I can’t stress the warning about sugars enough. Please read (what was formerly titled) The War On Insulin, which only reinforces and further educates me about what I’ve suspected for 20 years.

I don’t eat anything special before the race- I am not so concerned about eating meat the night before or excited about getting extra carbs unless that is what I feel like eating. I trust my body to tell me what it needs and go for it. I am training several days a week with longer swims. For these regular events my body needs the right kind of slow-burn fuel as a normal part of my diet- so I go with that diet for the race as well- after all, this is what I have doing the training for!

And the morning of the race? A’normal’ breakfast about 2 hours before- either Turkish-Mediterranean style (avoiding meat products), or my standard big bowl of plain yogurt, honey, wheat bran, dry oatmeal and some fruit of some sort on top. My digestive system gets no surprises on race day.

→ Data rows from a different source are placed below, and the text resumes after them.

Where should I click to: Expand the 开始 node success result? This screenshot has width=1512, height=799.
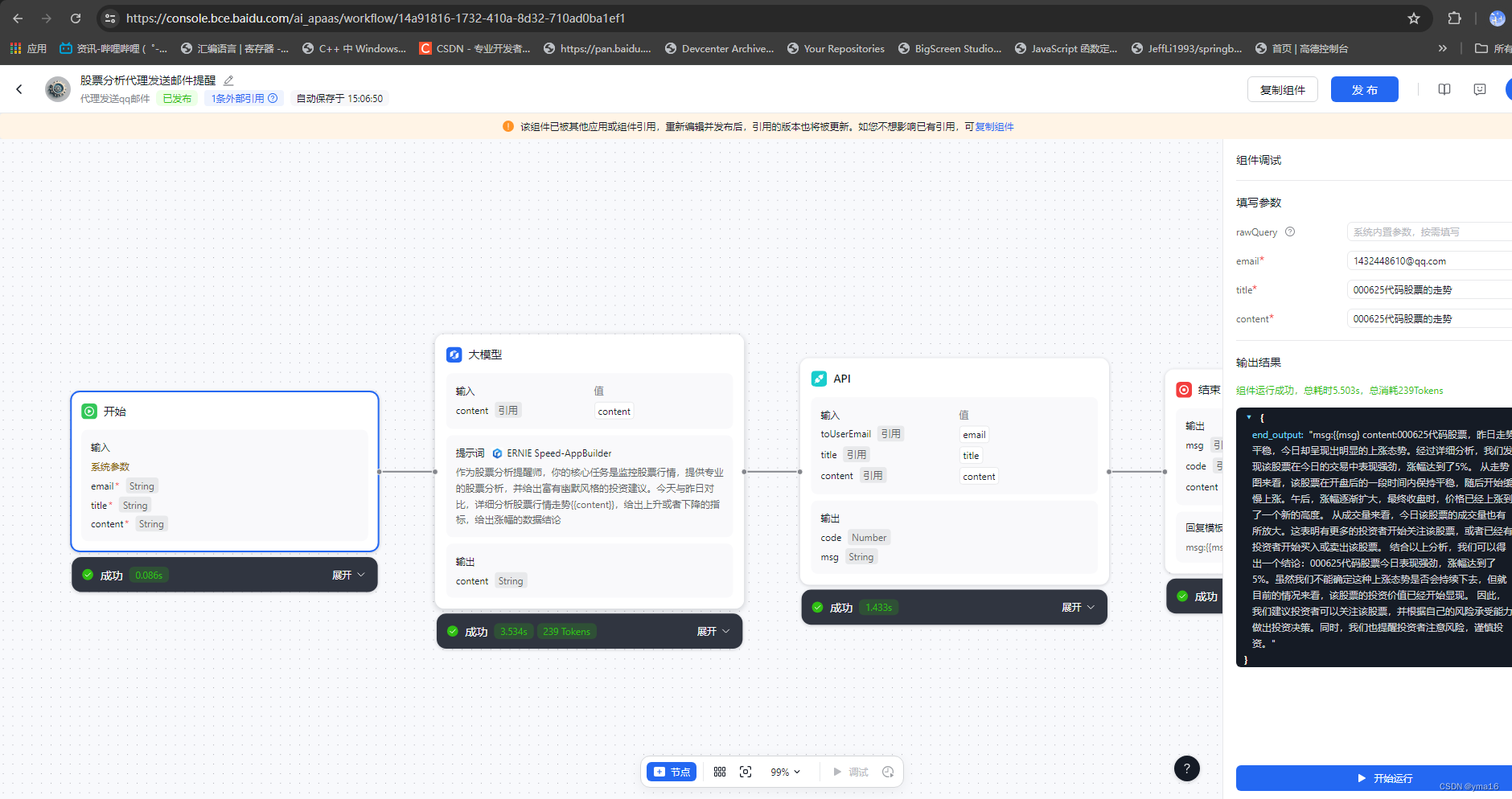[x=347, y=575]
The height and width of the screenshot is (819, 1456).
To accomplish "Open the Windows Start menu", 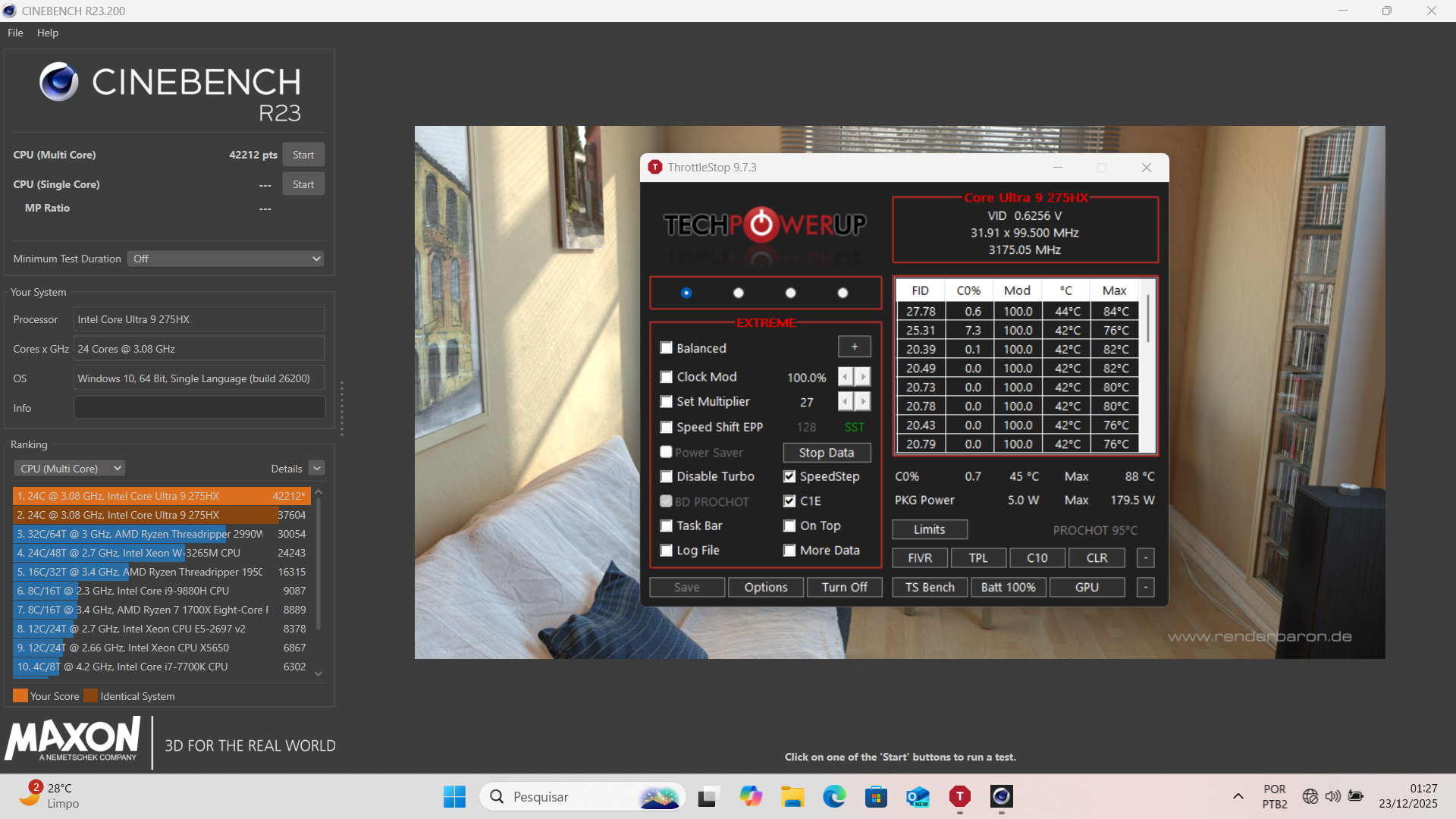I will pyautogui.click(x=454, y=796).
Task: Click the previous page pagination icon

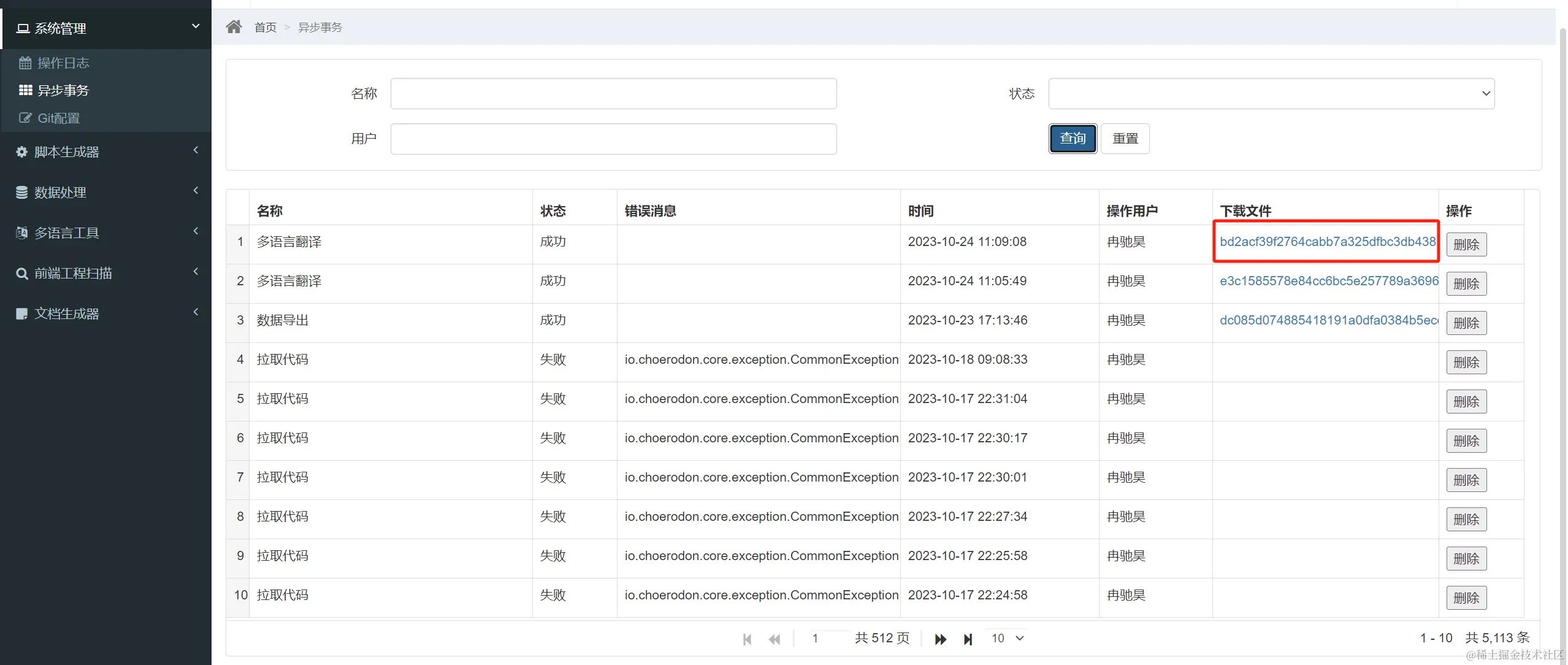Action: 774,639
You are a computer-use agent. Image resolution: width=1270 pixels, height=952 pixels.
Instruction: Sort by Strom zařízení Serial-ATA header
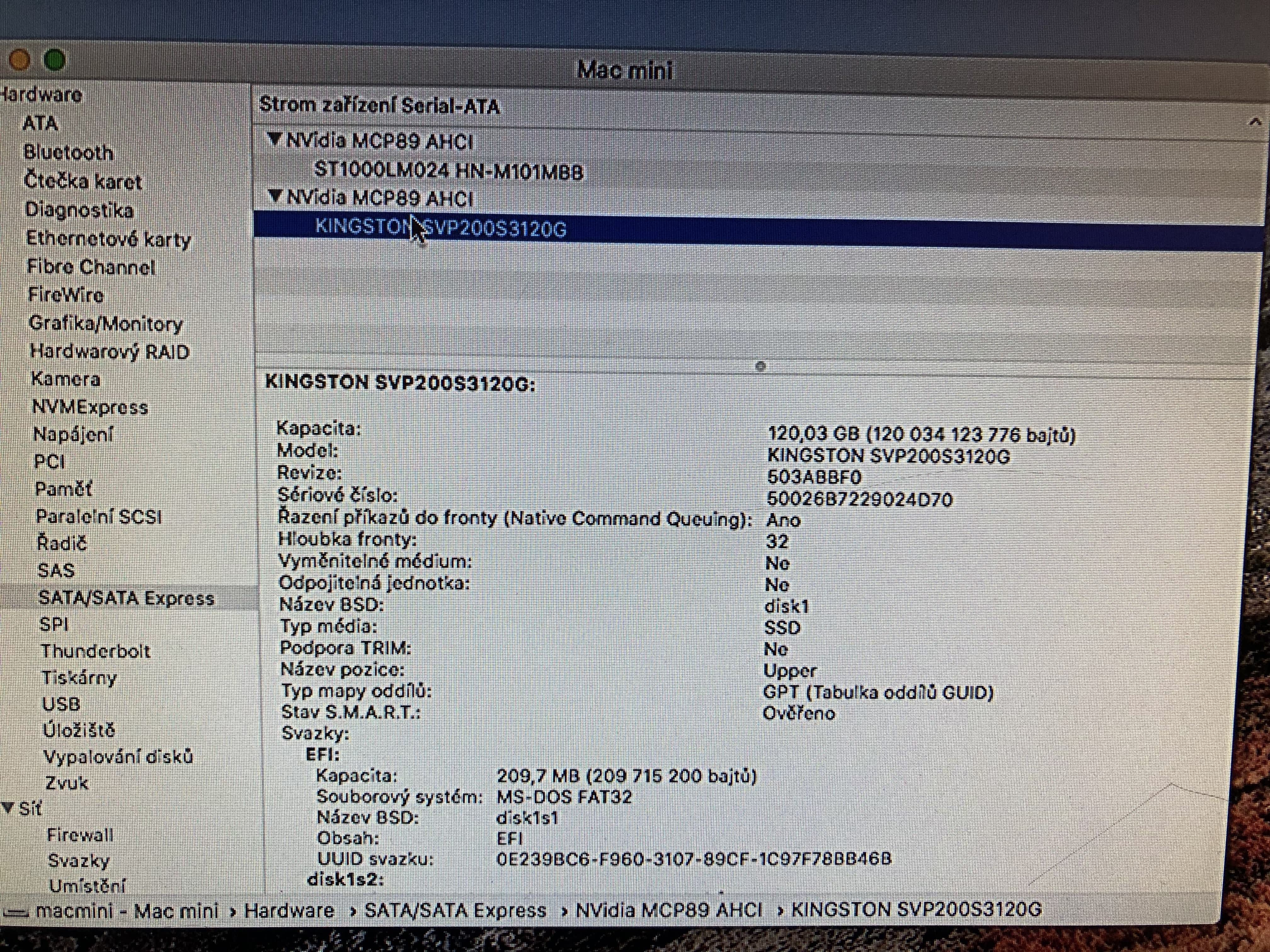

I am hoping to get my normal two bowel movements before the event (or practice) so I am feeling free inside and packing minimal weight. (Hey, we’re athletes here!) This is also dependent on good hydration- digestion requires water- not enough water? Then digestion is slow. My food is through my system in 24 hours or less when I have good hydration. I should only be packing around my breakfast below my stomach by race time.

TRAINING IS A LIFESTYLE

The point I wanted to make to my swimmer was this- I shape my engine and train my metabolism every single day of the year. What I am doing all those months before the race is far more important than what I do the day before because what I eat every day of the year is part of the preparation for that race. The day before, the night before, the morning before the event is just a continuation of the habit I already have in place.

And experimenting with new foods, drinks, or energy-bars during a race is not a good idea. If you don’t train with them, DON’T RACE WITH THEM. My other friend and swimmer in our group at this 7km race told me how he passed out during his last running race because of just that- he wacked out his system by eating energy bars with sugar and chemicals it was not used to dealing with. We agreed he would eat nothing strange before our 7km swim!

Although I believe my friend who asked the original question was already astute about diet (he is a doctor after all), as a coach to my swimmers I wanted to be clear about the warning that people who only pick up the training mindset a few weeks or days before some athletic endeavor will often suffer greatly and run great risk of injury. I advocate that we should live and eat in such a way each day that we are generally prepared for any day that comes. Training is a lifestyle not an event.

If I am hydrating continually as a habit, eating foods that are well suited to my activities, and avoiding those that are not, and normally exposing myself to the condition I will do my activities in- guess what? The body will prepare itself to use those resources for those activities it is familiar with.

And I would repeat my mantra- form follows function. The body will reflect the lifestyle we impose upon it. If every day we give it good fuel, give it good activity, frame that activity in a positive, motivating storyline then we’ve got a good solid strategy for getting the body and the performance we want.

So, the nutshell advice I gave was: if you are eating and drinking well already, and it has been doing a good job for you in your practice, just keep on doing that before your next event. If not, then I can’t tell you how your body will react to your spontaneous dietary experiment.